Movement School Eastland operates 1 public schools serving 400 students, placing it among the smaller districts in North Carolina. The school portfolio breaks down into 1 elementary schools, giving families a clear picture of grade-band coverage before they move, rent, or enrol. Aggregated across those campuses, enrollment totals 523 pupils using the NCES Common Core of Data (CCD) 2022-23 release, and the district is geographically located in Mecklenburg County County.
Per-pupil expenditure runs $13,987 according to the NCES F-33 School District Finance Survey, which aggregates every revenue and spending line reported under federal accounting standards. The funding mix is 22.6% local, 43.9% state, and 33.5% federal — a breakdown that matters because districts leaning heavily on local revenue are more exposed to property-tax swings, while higher federal shares typically track Title I concentration. The district's equity score — 73/100, ranked #37 of 293 in North Carolina against a state average of 45 — measures how evenly funding reaches schools within its boundaries.
a 523:1 student-counselor ratio, above the 250:1 ASCA recommendation, . Demographically, the student body averages 61.6% African American, 21.6% Hispanic or Latino, 1.9% Asian across the district's schools.
Movement School Eastland accounts for 100.0% of all Movement School Eastland student enrollment
That concentration — well above the 8.4% national median for largest-entity share — means Movement School Eastland-wide averages can mask substantial variation outside the dominant entity. Grade band: elementary. A single dominant campus often anchors a district's program offerings and staffing patterns; the share helps explain why district-wide averages may not reflect the typical neighbourhood-school experience. When one entity dominates a region's footprint, its programmatic and budget decisions effectively set policy for a majority of the affected population.
Movement School Eastland has higher-than-average Title I eligibility — 96.8% of the population qualifies for free or reduced-price lunch
free or reduced-price lunch eligibility is the federal threshold for Title I funding allocations, established under the Every Student Succeeds Act (ESSA, 2015).
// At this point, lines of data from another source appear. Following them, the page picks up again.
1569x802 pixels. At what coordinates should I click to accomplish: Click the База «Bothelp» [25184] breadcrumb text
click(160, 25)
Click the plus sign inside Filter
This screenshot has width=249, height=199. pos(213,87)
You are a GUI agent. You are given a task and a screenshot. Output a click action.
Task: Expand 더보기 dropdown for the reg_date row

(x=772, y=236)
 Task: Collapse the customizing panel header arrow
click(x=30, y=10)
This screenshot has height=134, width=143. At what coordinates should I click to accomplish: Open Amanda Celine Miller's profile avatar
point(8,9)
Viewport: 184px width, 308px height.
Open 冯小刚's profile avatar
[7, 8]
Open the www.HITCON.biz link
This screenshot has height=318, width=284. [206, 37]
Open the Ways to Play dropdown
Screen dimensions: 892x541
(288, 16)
Areas above 75% eligibility — including this one — receive concentration grants on top of the basic Title I formula. Regions with eligibility this high typically draw a substantially larger federal funding share relative to their local tax base, which can either offset or reinforce existing gaps depending on allocation policy.
Movement School Eastland student-counselor ratio is 523:1 — high (typically associated with staffing constraints that limit per-student counselor time; CRDC data shows higher ratios cluster in larger urban systems)
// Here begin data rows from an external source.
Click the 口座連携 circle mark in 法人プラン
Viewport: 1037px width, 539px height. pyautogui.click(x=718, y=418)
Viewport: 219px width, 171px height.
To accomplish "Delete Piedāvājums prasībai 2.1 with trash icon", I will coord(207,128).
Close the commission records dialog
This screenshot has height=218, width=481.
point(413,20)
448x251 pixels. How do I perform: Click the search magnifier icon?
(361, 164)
student-counselor ratio is the simplest comparative metric but it does not capture the full picture: the ratio counts FTE counselors against total enrollment — districts that contract intervention or social-emotional staff outside the counselor classification may be under-counted Higher values may reflect larger urban scale or recent resource constraints that have widened the gap.
Movement School Eastland has 1 schools, including 1 elementary. Total enrollment is 400 students.
How much does Movement School Eastland spend per student?
Movement School Eastland spends $13,987 per student. The district has an equity score of 73/100, ranking #37 in North Carolina.
What is the average rent near Movement School Eastland?
The HUD Fair Market Rent for a 2-bedroom in Mecklenburg County County is $N/A/month (2026). This affects housing affordability for families in the district.
What is the demographic composition of Movement School Eastland?
Movement School Eastland students are 61.6% African American, 21.6% Hispanic or Latino, 1.9% Asian, 1.5% White, averaged across 1 schools. Source: NCES CCD Membership 2024-25.
What is the equity score for Movement School Eastland?
Movement School Eastland has an equity score of 73/100, ranking #37 out of 293 districts in North Carolina. This score measures resource distribution fairness across schools in the district.